● Material shown
************

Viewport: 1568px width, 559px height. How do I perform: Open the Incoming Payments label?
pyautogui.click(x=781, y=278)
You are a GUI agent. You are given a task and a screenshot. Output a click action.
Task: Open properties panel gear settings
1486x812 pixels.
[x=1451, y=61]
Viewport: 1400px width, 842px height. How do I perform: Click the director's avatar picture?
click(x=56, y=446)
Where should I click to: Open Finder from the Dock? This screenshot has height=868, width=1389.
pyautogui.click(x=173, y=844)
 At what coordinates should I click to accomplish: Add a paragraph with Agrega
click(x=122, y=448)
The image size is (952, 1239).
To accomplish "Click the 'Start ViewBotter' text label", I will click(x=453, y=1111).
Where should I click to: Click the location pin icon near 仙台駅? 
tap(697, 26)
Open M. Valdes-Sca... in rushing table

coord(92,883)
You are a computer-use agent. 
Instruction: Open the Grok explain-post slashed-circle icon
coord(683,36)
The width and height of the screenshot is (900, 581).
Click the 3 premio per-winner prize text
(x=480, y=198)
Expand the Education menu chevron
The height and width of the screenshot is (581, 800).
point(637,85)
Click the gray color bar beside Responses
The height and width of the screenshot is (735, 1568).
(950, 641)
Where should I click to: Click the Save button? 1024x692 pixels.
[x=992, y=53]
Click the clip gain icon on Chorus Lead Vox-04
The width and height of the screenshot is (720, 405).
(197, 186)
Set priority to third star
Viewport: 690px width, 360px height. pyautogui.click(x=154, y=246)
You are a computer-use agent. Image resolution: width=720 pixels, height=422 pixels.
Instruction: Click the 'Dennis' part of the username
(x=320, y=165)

************

● What the exercise asks
If a line in the listing holds the word "computer", list that line.

● Result for this exercise
You are a computer-use agent. 
You are a computer-use agent. Image resolution: width=720 pixels, height=422 pixels.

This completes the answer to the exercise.